Как стереть эту память, а? Чтобы детство, что теперь воскресло и живёт во мне, никогда, никогда не соприкасалось с этой избирательной мерзавкой! Хотя нельзя так однозначно. Она – память – и радугу нарисует, и луга горные в цветах изобразит, и лицо некогда любимое так представит, что в уголках глаз печаль скрытую прочитаешь. Одного этот талантливый художник отобразить не может – то, что за памятью. То что «до» и «после». Образ детства потому и не пишется памятью, что он не вписывается в рамки самосознания. Когда человек заявляет: «Я сам!»
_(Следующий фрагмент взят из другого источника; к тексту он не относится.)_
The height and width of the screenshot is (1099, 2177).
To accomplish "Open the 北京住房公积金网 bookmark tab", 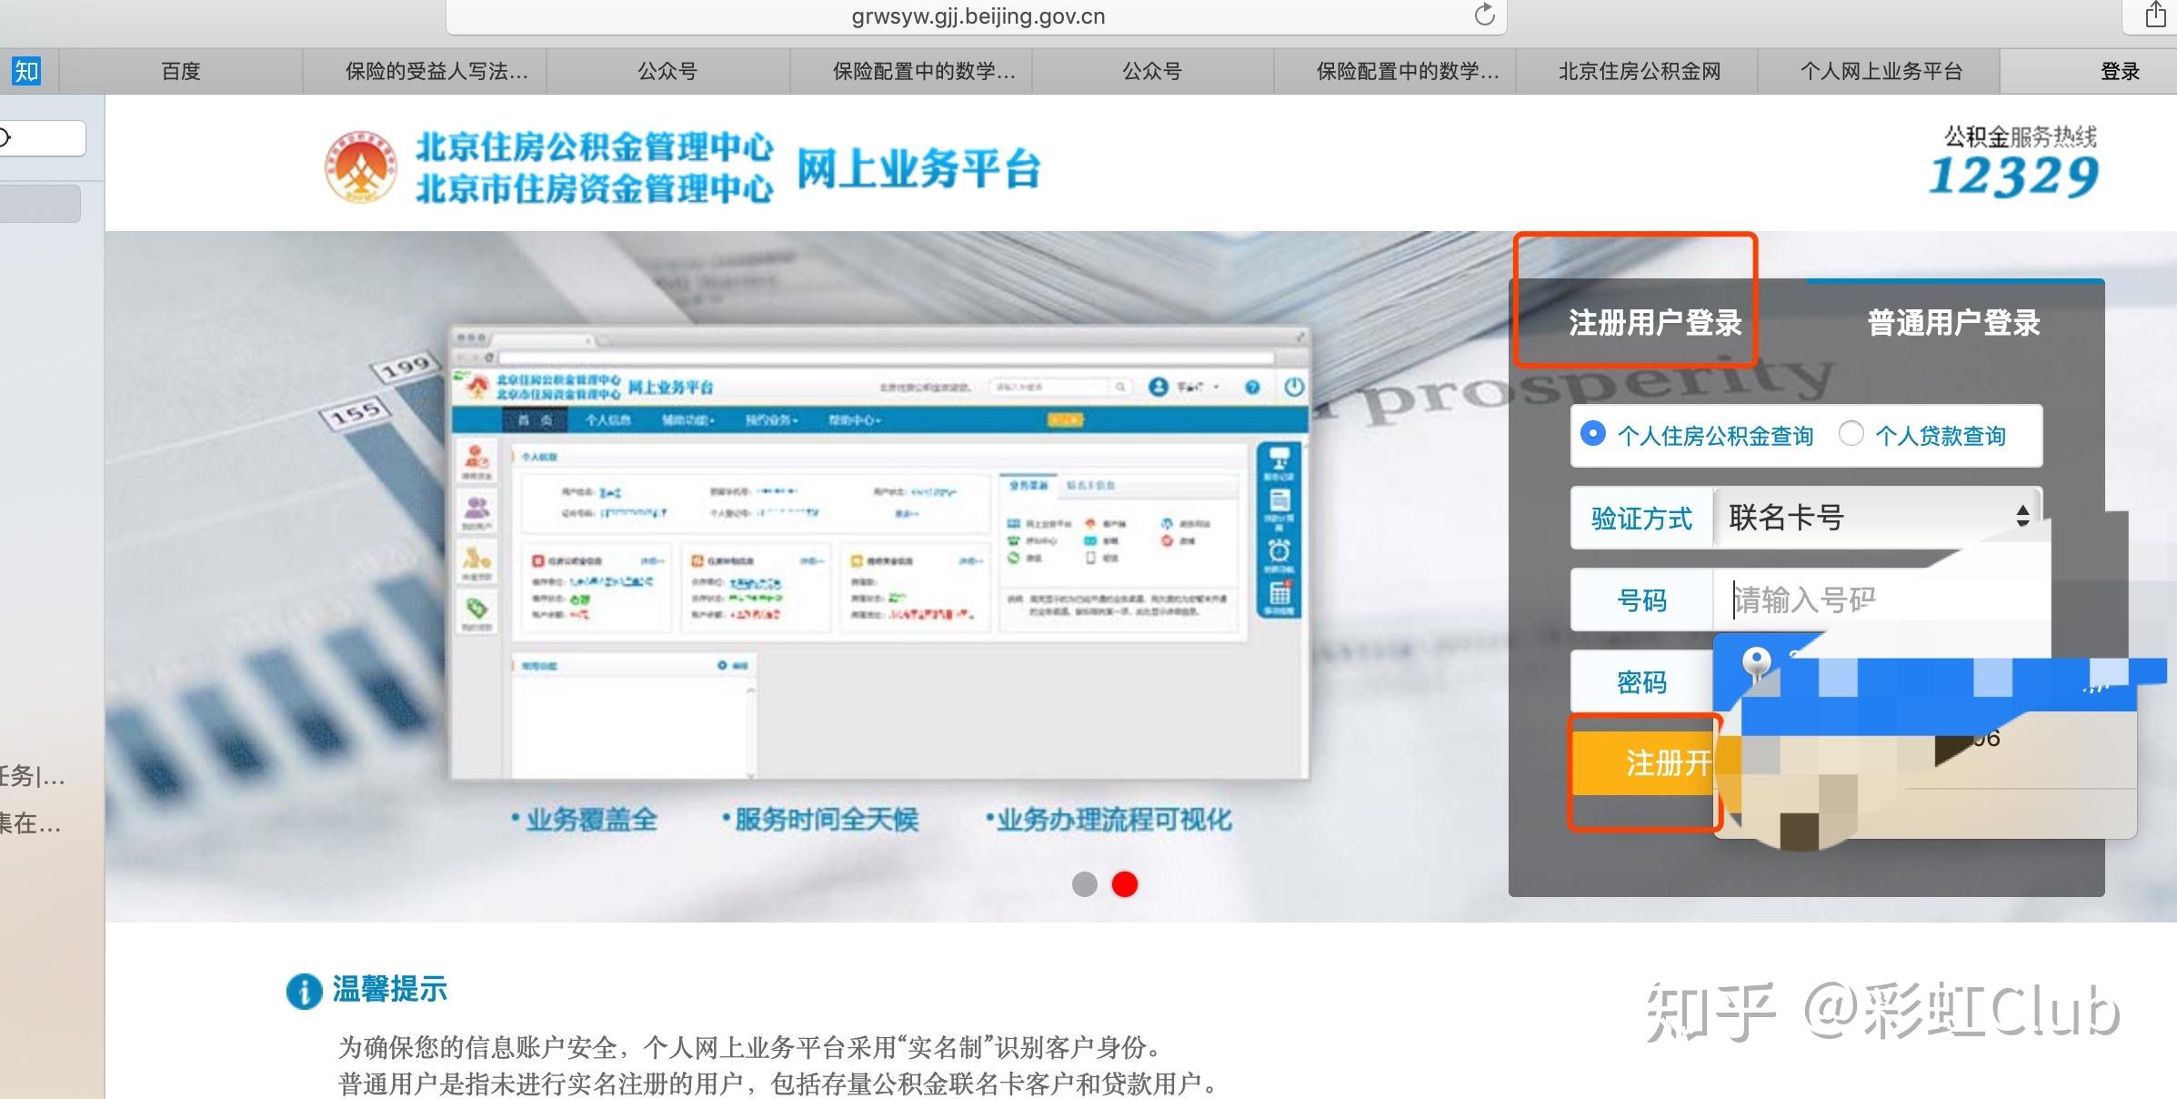I will pyautogui.click(x=1639, y=71).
Детство это жизнь, кто же может отрицать сам факт рождения? Но жизнь за пределами существования, да-да: и плоть есть розовая, нежная, и она легкоранима – и боль, и голод присущи ей, и, тем не менее, у существа этого напрочь отсутствуют навыки защиты; на что оно надеется? Какие силы защищают его в мире, где прогресс чуть ли не официально (научно) заявлен как борьба за существование и к главными достоинствами любого индивидуума причисляются: сила мышц, крепость костей и острота клыков? Ничего этого у младенца нет. Он душа, творение бестелесное едва прикрытое тонкой прозрачной кожей. Душа обнажённая – ей нечего прятать, она правдива как никогда потом, когда вырядится в смокинги и платья, облачится с головы до ног в броню. Память всегда тактильна, увидеть, пощупать – запомнить. Новорождённый только привыкает к чувствам, он примеряет их: нежность, грубость, внимание, безразличие, – его чувства познают сами себя, они безвкусны, не остры, не солёны… Стоп, стоп, стоп, так можно и на целый роман нагородить, а читатель сегодня нетерпеливый – искушённый.
Дрёма каким ты стал? Удосужишься ли открыть эти послания непутёвого отца. И не только открыть – прочитать, неторопливо, вдумчиво. Ведь непутёвым я был до твоего рождения, а заглянув в твои глаза, я увидел дорогу, однажды покинутую и потерянную мной. Дорогу, ясно просматривающуюся до момента рождения… и дальше. Так однажды мне приснился странный сон, в котором дорога представлялась… нет, не буду забегать вперёд. Скажу одно, заглянув в глаза моего новорождённого сына, я будто родился вместе с ним. С одной единственной оговоркой, мой сын был свободен, я же напоминал сбежавшего заключённого с кандалами, и мне предстояло ещё сбросить злосчастные цепи. А заодно и знамёна, и прочее, что мешает нам идти по жизни свободно.